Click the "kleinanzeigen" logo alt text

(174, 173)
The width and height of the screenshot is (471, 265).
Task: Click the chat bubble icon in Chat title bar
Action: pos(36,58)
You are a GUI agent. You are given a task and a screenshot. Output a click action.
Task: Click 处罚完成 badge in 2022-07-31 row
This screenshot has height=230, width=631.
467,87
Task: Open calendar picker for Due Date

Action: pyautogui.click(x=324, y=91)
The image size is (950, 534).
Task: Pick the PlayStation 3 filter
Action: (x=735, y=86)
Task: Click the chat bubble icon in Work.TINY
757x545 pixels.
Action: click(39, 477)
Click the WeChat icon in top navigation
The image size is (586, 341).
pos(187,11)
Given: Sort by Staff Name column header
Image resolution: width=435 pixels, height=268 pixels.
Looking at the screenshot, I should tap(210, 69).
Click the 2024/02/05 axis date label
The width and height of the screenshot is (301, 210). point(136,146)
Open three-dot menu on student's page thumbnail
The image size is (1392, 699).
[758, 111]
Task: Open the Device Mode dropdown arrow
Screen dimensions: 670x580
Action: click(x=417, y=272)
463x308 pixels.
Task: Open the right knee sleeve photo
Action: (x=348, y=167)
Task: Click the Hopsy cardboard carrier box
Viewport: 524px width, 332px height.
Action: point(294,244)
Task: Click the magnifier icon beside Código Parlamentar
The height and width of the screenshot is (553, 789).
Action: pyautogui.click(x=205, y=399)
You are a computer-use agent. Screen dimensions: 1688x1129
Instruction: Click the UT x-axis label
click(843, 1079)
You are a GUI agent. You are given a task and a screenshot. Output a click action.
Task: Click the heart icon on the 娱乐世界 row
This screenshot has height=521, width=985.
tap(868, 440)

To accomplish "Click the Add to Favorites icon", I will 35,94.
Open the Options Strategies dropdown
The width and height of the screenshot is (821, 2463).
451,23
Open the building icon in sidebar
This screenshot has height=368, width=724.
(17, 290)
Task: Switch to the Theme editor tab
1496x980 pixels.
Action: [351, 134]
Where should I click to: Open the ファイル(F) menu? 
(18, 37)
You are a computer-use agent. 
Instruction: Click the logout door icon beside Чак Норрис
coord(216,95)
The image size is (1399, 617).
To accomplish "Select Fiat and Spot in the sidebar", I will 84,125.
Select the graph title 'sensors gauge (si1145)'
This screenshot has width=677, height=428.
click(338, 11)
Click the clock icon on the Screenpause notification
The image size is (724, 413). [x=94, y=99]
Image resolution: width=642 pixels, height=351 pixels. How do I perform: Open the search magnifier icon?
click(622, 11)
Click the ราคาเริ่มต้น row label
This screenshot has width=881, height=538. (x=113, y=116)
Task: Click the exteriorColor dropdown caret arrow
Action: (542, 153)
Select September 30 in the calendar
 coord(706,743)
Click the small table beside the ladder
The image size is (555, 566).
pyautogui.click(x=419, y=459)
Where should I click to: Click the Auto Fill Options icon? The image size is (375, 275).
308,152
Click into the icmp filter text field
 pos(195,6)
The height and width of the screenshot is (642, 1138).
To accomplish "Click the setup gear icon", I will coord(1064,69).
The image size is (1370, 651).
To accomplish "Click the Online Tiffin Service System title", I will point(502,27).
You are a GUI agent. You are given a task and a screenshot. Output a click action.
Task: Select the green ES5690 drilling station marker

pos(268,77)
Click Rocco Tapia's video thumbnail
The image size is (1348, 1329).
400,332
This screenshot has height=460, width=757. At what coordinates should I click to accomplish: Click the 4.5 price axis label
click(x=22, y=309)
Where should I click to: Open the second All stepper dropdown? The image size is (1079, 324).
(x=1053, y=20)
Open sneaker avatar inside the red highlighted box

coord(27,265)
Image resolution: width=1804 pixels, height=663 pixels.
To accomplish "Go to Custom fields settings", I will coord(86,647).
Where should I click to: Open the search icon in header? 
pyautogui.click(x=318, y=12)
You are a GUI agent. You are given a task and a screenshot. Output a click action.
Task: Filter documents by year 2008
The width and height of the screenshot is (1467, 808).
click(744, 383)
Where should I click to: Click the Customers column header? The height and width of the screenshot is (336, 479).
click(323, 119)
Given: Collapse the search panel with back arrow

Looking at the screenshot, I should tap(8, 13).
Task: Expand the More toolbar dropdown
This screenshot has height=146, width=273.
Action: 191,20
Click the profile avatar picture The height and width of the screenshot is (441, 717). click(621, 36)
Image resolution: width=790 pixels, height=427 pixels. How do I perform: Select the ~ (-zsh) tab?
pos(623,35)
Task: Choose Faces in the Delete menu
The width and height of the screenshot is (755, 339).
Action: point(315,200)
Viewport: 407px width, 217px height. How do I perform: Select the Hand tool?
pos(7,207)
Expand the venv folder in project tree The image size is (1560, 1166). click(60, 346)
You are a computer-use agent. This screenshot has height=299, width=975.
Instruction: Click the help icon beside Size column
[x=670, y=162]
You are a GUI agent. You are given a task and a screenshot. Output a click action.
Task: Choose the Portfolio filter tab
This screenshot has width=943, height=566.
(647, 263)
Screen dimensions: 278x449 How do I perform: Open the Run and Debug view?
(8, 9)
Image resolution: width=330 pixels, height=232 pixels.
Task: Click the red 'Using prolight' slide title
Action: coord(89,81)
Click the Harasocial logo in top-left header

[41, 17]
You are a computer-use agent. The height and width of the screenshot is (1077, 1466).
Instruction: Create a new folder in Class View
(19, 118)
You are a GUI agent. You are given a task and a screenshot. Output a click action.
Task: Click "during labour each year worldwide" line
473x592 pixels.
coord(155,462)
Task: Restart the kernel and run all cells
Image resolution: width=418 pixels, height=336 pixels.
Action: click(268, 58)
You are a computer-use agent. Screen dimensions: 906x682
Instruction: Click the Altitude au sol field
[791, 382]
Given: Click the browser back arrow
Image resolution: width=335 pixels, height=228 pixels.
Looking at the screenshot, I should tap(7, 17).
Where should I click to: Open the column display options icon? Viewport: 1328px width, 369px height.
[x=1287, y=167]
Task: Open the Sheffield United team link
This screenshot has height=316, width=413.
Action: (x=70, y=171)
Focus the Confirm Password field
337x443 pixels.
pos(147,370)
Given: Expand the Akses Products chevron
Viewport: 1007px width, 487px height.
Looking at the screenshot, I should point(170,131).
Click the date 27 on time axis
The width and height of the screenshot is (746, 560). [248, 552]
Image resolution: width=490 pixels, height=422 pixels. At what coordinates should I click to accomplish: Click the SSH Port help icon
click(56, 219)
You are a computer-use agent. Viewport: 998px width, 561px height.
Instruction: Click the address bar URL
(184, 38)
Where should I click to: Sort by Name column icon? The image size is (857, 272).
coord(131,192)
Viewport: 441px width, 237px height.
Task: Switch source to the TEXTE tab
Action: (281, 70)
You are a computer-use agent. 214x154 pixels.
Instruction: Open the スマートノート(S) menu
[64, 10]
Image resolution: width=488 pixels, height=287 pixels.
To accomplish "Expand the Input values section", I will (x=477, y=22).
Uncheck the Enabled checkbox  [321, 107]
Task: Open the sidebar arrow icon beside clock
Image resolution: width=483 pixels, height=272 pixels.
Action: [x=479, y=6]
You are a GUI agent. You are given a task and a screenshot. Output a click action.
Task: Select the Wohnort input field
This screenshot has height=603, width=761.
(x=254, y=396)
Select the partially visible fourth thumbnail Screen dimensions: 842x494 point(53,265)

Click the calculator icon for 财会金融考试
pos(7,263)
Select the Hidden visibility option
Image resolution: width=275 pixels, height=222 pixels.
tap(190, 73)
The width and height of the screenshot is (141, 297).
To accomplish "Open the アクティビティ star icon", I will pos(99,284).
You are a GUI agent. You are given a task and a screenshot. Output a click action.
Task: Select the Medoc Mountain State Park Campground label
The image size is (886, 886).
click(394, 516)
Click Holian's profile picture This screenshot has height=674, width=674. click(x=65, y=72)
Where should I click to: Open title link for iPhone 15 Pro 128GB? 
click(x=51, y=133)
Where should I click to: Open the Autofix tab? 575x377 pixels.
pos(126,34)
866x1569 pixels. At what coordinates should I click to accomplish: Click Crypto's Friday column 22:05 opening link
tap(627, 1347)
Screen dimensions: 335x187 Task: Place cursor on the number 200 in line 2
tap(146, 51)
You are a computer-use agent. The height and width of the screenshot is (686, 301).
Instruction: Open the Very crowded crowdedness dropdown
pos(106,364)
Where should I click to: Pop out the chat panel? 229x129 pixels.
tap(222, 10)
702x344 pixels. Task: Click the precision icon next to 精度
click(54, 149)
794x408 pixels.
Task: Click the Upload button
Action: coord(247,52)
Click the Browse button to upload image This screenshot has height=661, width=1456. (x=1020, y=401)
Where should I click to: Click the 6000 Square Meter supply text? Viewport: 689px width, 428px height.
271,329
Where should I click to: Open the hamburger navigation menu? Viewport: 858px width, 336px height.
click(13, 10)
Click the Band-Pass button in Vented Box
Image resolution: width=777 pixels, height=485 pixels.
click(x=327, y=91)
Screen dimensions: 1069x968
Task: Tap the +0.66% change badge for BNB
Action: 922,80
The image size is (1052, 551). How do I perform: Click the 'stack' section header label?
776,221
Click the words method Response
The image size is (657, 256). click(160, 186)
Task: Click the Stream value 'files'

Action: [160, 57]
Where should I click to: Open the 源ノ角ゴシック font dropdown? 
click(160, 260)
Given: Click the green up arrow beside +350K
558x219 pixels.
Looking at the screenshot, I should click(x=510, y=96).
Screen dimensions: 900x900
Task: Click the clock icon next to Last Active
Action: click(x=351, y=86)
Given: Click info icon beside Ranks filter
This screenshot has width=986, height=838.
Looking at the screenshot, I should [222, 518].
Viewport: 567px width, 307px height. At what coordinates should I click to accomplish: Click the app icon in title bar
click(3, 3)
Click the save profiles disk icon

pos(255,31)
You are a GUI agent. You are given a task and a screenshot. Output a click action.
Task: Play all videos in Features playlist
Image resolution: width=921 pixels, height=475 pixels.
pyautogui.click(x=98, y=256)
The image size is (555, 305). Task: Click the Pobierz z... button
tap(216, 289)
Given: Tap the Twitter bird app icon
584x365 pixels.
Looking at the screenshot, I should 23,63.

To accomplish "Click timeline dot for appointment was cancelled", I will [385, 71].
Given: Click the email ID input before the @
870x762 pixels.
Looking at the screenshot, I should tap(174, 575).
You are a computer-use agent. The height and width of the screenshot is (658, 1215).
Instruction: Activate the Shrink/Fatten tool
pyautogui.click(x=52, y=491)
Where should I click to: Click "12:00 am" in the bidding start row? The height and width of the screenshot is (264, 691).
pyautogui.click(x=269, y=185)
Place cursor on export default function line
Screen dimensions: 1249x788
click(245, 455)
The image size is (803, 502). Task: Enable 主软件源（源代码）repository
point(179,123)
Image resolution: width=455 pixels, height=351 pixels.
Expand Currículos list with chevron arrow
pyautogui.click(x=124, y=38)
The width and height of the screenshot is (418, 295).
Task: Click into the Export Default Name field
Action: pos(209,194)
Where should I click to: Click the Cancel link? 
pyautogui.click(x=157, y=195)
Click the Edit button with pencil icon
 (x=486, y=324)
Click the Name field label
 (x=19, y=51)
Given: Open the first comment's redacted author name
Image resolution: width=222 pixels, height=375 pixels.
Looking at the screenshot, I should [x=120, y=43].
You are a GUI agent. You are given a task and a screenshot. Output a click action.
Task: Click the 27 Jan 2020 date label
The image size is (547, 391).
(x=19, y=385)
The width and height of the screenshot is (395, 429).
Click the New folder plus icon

-- -- --

* **PROMPT**
Every line of the data above that includes "will" should be listed.

* **ANSWER**
To accomplish "Click the Add to Favorites icon", I will 35,94.
To accomplish "Select Fiat and Spot in the sidebar", I will 84,125.
To accomplish "Click the setup gear icon", I will coord(1064,69).
To accomplish "Click the Online Tiffin Service System title", I will point(502,27).
To accomplish "Go to Custom fields settings", I will coord(86,647).
To accomplish "Expand the Input values section", I will (x=477, y=22).
To accomplish "Open the アクティビティ star icon", I will pos(99,284).
To accomplish "Click timeline dot for appointment was cancelled", I will [385, 71].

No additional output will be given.